* **What needs to be done**: Nothing should appear in the answer except the lines below from the line containing "Task: Close the main Microsoft Edge window" through the line containing "Where should I", copied exactly, with pictures left out.

* **Input for this task**:
--- START ---

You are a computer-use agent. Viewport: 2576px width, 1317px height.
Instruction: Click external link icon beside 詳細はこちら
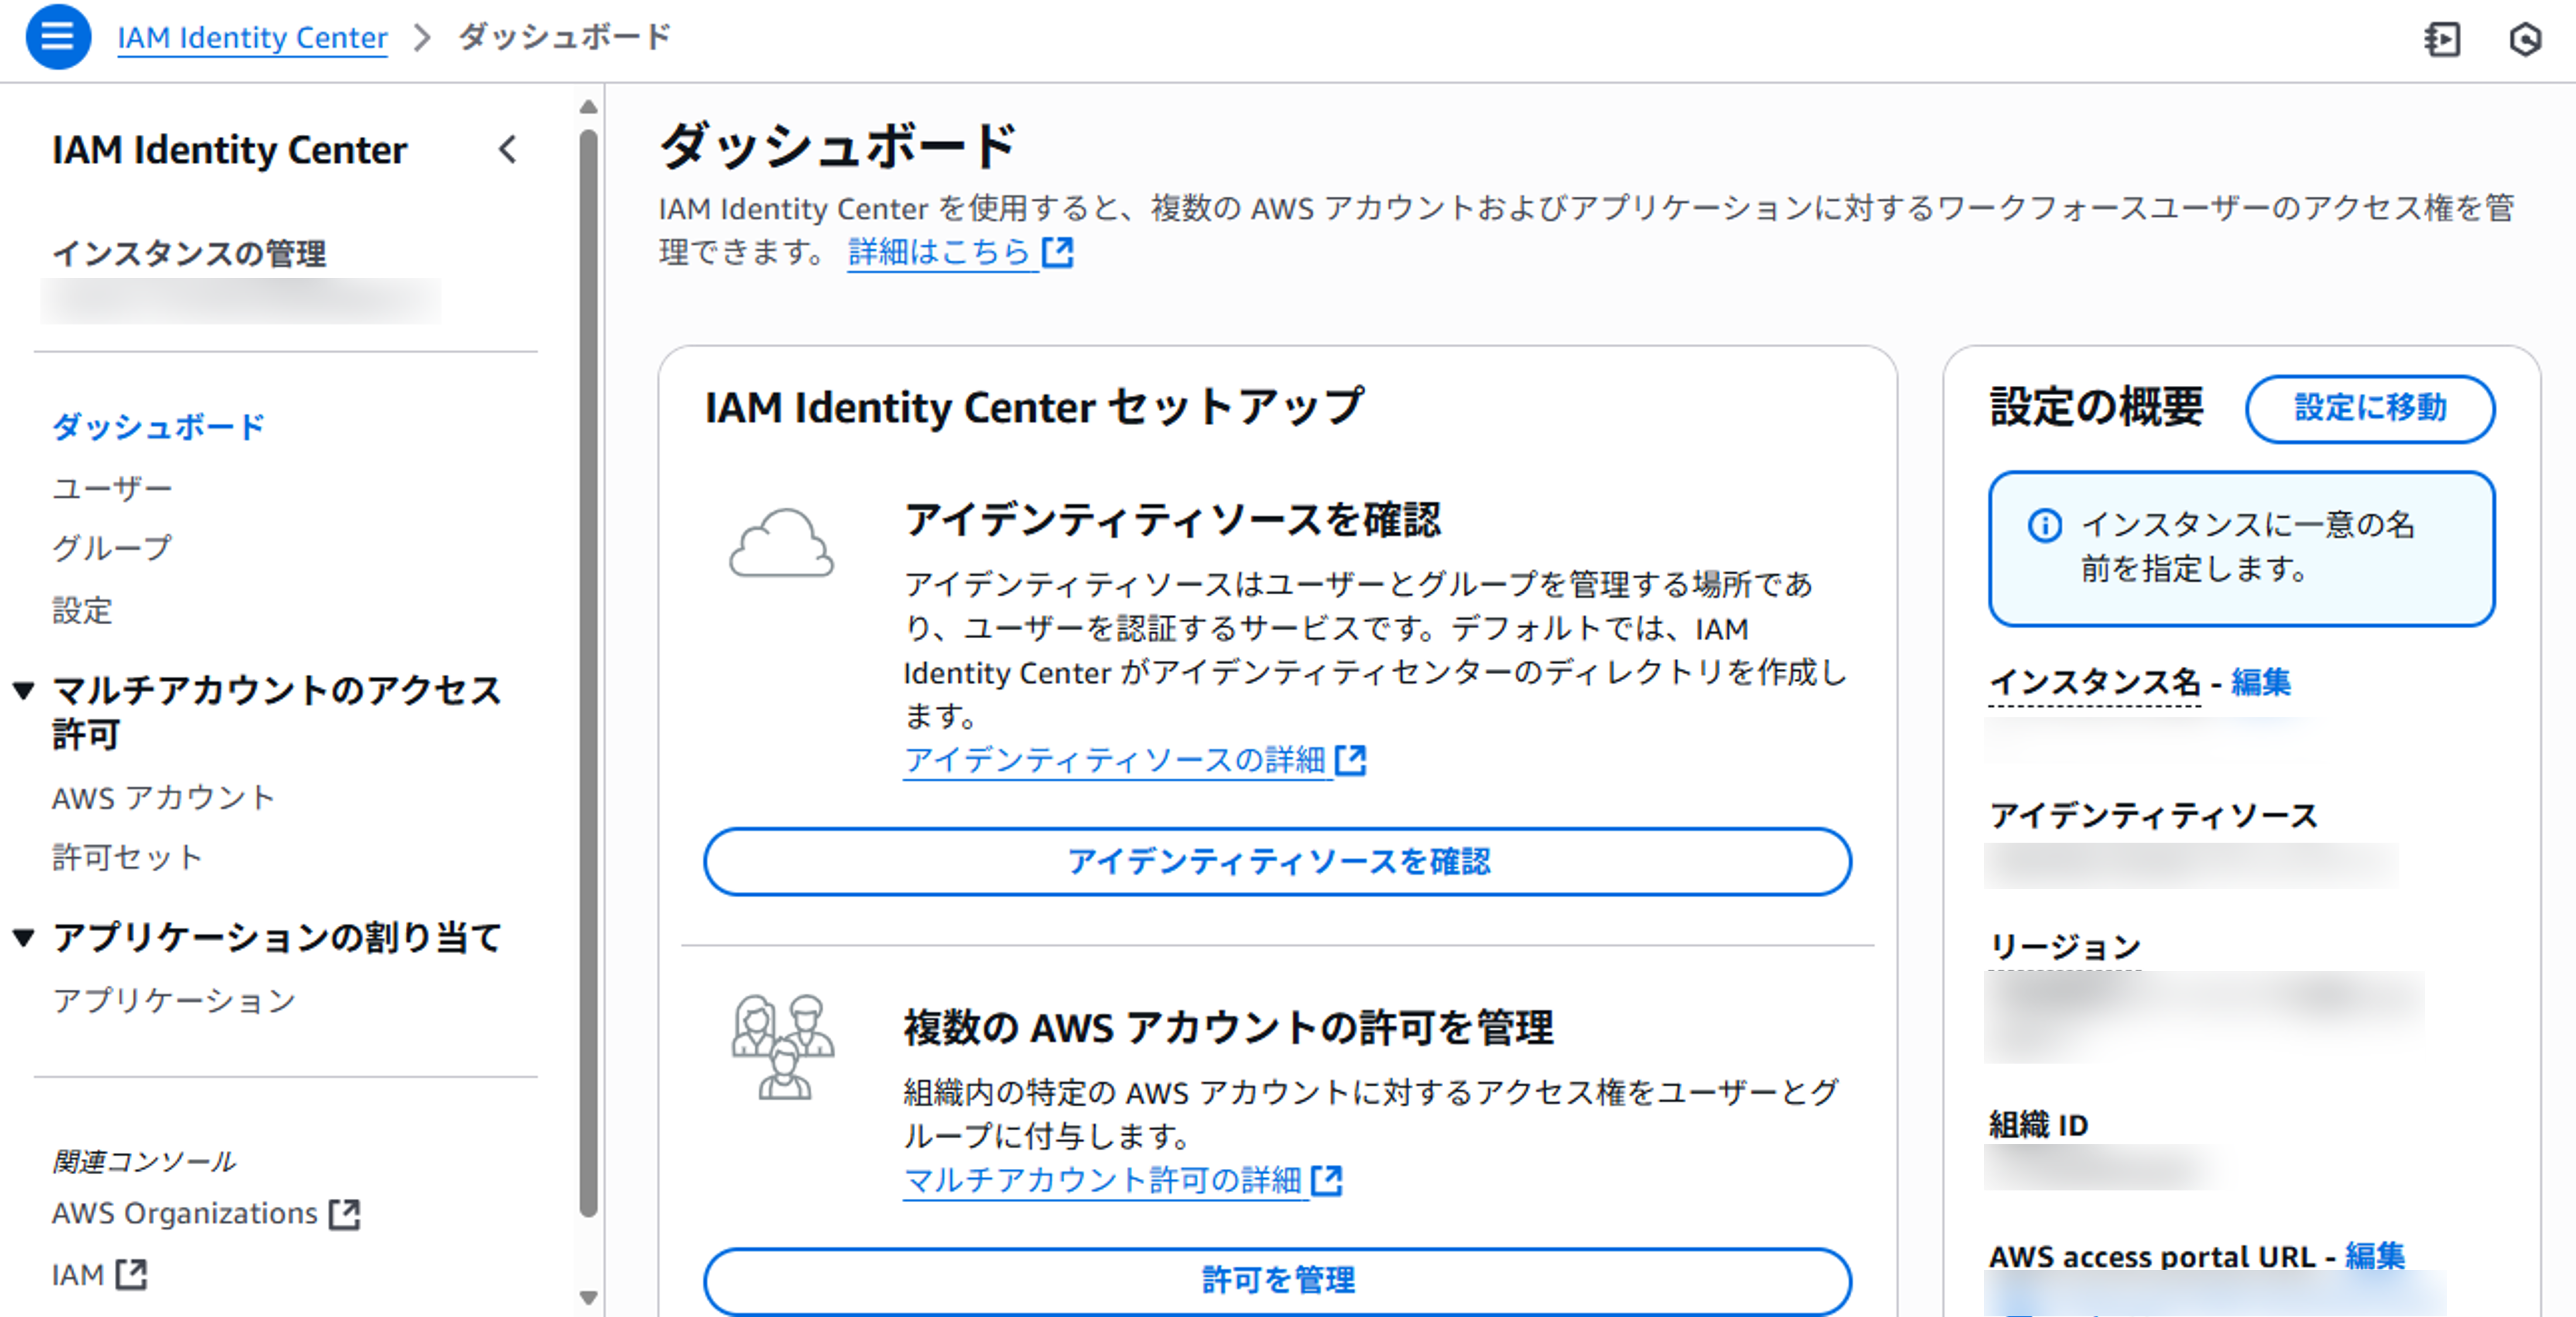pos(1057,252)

--- END ---
--- START ---

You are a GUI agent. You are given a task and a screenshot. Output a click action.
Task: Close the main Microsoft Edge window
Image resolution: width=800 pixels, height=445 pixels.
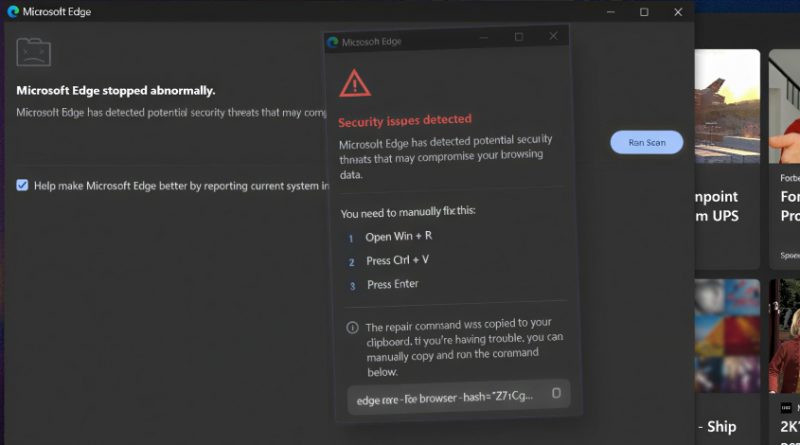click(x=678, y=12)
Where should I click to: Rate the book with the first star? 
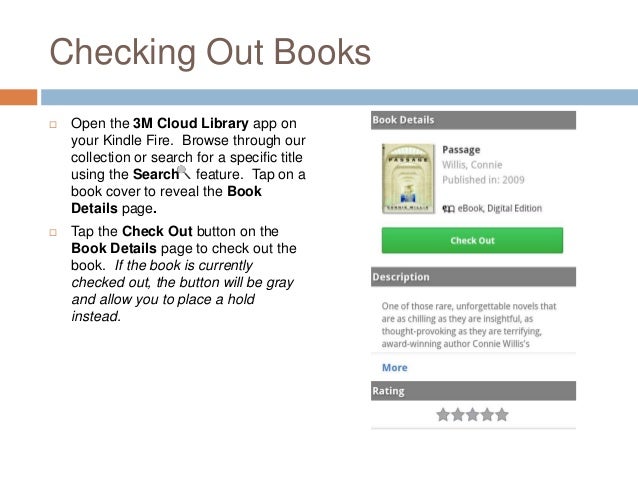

--- END ---

* **Result of the exercise**:
Task: Close the main Microsoft Edge window
Image resolution: width=800 pixels, height=445 pixels.
click(x=678, y=12)
Where should I click to: Rate the book with the first star? 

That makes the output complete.